Can LLMs $\textit{understand}$ Math? -- Exploring the Pitfalls in Mathematical Reasoning
Tiasa Singha Roy, Aditeya Baral, Ayush Rajesh Jhaveri, Yusuf Baig
TL;DR
This work tackles the gap between final-answer accuracy and the underlying mathematical reasoning quality of large language models. It introduces a three-stage evaluation framework that uses self-reflection, a Judge LLM, and a novel MAPLE score to quantify reasoning misalignment by aggregating error frequencies, redundancy, and validity. Applying this framework to the MATH dataset across multiple models reveals distinct error patterns and shows that MAPLE can reveal reasoning weaknesses not captured by accuracy alone, with model- and topic-dependent trends.
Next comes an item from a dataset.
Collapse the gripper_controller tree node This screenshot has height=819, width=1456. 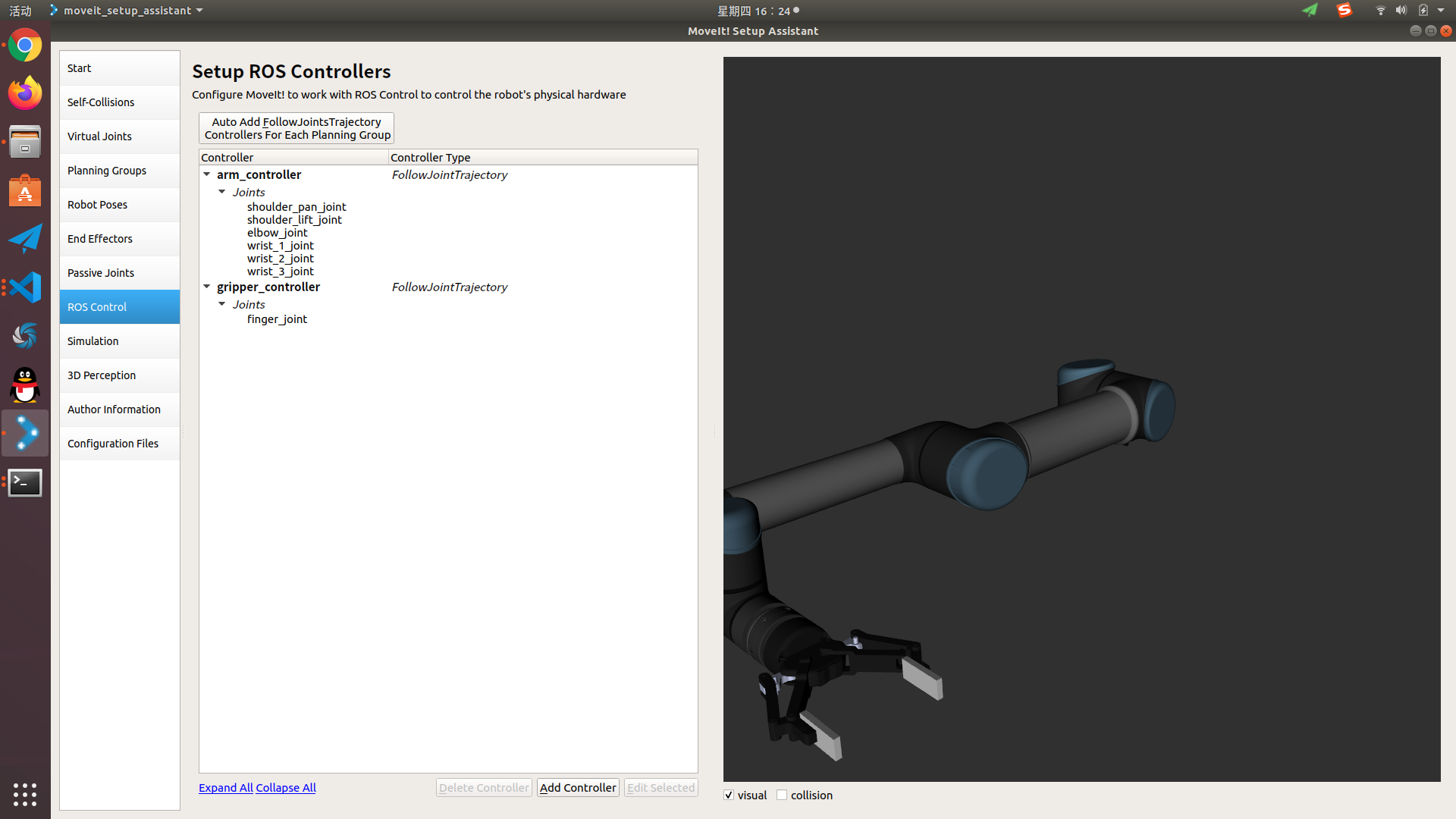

The results offer a systematic, holistic approach to diagnosing and guiding improvements in LLM-based mathematical problem solving, with implications for evaluation protocols and model development.
Abstract
Large language models (LLMs) demonstrate considerable potential in various natural language tasks but face significant challenges in mathematical reasoning, particularly in executing precise, multi-step logic. However, current evaluation frameworks judge their performance solely based on accuracy, which only accounts for the final answer. This study explores these pitfalls by employing a novel evaluation framework. We propose an evaluation metric called the MAPLE score, which holistically quantifies reasoning misalignment by integrating error rates, redundancy, and validity.